[[ Records supplied, beginning ]]
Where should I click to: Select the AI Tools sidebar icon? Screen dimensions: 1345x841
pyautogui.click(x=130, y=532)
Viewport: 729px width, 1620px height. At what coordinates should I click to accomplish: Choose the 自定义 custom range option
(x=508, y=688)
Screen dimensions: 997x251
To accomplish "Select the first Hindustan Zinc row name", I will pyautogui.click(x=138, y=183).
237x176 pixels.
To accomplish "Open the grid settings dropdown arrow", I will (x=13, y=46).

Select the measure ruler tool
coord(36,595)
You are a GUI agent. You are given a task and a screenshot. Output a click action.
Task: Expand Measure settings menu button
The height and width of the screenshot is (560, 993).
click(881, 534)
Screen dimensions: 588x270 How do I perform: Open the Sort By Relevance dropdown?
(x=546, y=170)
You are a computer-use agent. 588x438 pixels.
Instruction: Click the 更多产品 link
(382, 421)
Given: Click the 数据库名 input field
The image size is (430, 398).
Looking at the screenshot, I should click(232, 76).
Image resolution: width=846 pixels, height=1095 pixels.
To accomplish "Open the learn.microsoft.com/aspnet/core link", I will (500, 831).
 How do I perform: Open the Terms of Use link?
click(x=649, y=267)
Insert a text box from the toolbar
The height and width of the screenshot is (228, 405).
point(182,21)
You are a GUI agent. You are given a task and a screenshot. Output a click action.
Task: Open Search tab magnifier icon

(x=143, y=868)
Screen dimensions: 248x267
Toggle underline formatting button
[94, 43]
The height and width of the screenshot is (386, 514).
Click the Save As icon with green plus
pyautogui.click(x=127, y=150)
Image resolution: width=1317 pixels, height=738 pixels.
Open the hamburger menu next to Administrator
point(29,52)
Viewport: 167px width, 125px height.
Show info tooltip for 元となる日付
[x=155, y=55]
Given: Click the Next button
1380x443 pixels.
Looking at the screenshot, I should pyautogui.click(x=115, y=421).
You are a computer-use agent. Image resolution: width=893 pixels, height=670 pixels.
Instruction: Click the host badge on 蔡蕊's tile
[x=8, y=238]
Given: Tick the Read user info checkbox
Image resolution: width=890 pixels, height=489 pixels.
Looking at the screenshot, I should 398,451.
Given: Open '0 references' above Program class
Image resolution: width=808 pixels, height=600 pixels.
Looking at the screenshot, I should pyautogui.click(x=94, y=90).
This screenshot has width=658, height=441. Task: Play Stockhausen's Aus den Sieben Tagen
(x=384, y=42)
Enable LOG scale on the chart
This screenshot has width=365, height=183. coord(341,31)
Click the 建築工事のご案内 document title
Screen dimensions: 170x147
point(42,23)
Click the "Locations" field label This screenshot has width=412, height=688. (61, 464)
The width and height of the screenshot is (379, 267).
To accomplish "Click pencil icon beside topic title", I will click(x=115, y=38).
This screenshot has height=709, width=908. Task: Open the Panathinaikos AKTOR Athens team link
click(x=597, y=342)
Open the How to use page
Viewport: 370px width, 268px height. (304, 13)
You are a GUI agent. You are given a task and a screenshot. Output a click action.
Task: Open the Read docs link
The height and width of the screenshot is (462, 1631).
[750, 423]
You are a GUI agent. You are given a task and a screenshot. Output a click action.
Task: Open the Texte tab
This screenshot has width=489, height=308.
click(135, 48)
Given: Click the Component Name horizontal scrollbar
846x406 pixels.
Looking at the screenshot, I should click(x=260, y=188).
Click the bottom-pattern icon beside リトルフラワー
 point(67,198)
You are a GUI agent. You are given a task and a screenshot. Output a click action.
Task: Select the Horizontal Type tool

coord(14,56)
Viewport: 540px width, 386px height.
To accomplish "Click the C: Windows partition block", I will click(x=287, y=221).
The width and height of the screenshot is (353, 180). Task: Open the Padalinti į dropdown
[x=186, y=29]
[[ Records supplied, end ]]
● Task directions:
Copy word for word the stretch of entries above from the line that has "237x176 pixels." through the line that has "Given: Click the 数据库名 input field", both ends included, and nothing outside it.

● Result of this exercise:
237x176 pixels.
To accomplish "Open the grid settings dropdown arrow", I will (x=13, y=46).

Select the measure ruler tool
coord(36,595)
You are a GUI agent. You are given a task and a screenshot. Output a click action.
Task: Expand Measure settings menu button
The height and width of the screenshot is (560, 993).
click(881, 534)
Screen dimensions: 588x270 How do I perform: Open the Sort By Relevance dropdown?
(x=546, y=170)
You are a computer-use agent. 588x438 pixels.
Instruction: Click the 更多产品 link
(382, 421)
Given: Click the 数据库名 input field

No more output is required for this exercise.